[Opening Exercise data section]
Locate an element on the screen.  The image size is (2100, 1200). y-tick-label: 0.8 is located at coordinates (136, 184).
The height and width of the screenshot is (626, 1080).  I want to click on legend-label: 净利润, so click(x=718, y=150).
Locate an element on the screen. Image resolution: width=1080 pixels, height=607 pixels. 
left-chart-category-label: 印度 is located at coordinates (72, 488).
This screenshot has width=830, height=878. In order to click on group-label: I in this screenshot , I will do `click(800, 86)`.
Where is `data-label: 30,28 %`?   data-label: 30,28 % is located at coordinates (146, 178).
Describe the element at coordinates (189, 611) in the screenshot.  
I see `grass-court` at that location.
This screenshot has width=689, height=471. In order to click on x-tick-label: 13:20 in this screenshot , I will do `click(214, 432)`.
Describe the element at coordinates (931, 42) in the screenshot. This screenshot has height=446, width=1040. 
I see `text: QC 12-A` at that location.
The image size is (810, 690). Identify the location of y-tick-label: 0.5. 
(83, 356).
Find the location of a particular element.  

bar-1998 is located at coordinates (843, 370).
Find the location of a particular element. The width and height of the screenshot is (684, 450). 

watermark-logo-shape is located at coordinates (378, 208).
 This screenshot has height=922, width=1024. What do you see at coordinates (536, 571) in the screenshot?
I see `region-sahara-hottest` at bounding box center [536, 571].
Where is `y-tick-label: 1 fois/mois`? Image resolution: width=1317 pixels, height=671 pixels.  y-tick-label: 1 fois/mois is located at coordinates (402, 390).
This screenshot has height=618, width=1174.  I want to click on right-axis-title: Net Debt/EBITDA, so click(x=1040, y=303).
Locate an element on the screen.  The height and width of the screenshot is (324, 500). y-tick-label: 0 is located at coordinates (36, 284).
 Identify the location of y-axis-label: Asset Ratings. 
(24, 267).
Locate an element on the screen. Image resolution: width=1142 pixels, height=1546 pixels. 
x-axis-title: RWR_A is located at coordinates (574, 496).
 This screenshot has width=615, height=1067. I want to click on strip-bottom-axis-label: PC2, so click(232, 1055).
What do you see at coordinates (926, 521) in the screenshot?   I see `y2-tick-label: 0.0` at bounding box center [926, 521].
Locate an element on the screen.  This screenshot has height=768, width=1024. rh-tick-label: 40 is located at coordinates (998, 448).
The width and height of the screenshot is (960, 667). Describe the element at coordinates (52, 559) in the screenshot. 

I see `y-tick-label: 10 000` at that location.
[Closing Exercise data section]
**What you have to do**
Write out the entries above word for word, from their first line through the line containing "This screenshot has height=618, width=1174.", inclusive.

**Exercise response**
Locate an element on the screen.  The image size is (2100, 1200). y-tick-label: 0.8 is located at coordinates (136, 184).
The height and width of the screenshot is (626, 1080).  I want to click on legend-label: 净利润, so click(x=718, y=150).
Locate an element on the screen. Image resolution: width=1080 pixels, height=607 pixels. 
left-chart-category-label: 印度 is located at coordinates (72, 488).
This screenshot has width=830, height=878. In order to click on group-label: I in this screenshot , I will do `click(800, 86)`.
Where is `data-label: 30,28 %`?   data-label: 30,28 % is located at coordinates (146, 178).
Describe the element at coordinates (189, 611) in the screenshot.  
I see `grass-court` at that location.
This screenshot has width=689, height=471. In order to click on x-tick-label: 13:20 in this screenshot , I will do `click(214, 432)`.
Describe the element at coordinates (931, 42) in the screenshot. This screenshot has height=446, width=1040. 
I see `text: QC 12-A` at that location.
The image size is (810, 690). Identify the location of y-tick-label: 0.5. 
(83, 356).
Find the location of a particular element.  

bar-1998 is located at coordinates (843, 370).
Find the location of a particular element. The width and height of the screenshot is (684, 450). 

watermark-logo-shape is located at coordinates (378, 208).
 This screenshot has height=922, width=1024. What do you see at coordinates (536, 571) in the screenshot?
I see `region-sahara-hottest` at bounding box center [536, 571].
Where is `y-tick-label: 1 fois/mois`? Image resolution: width=1317 pixels, height=671 pixels.  y-tick-label: 1 fois/mois is located at coordinates (402, 390).
This screenshot has height=618, width=1174.  I want to click on right-axis-title: Net Debt/EBITDA, so click(x=1040, y=303).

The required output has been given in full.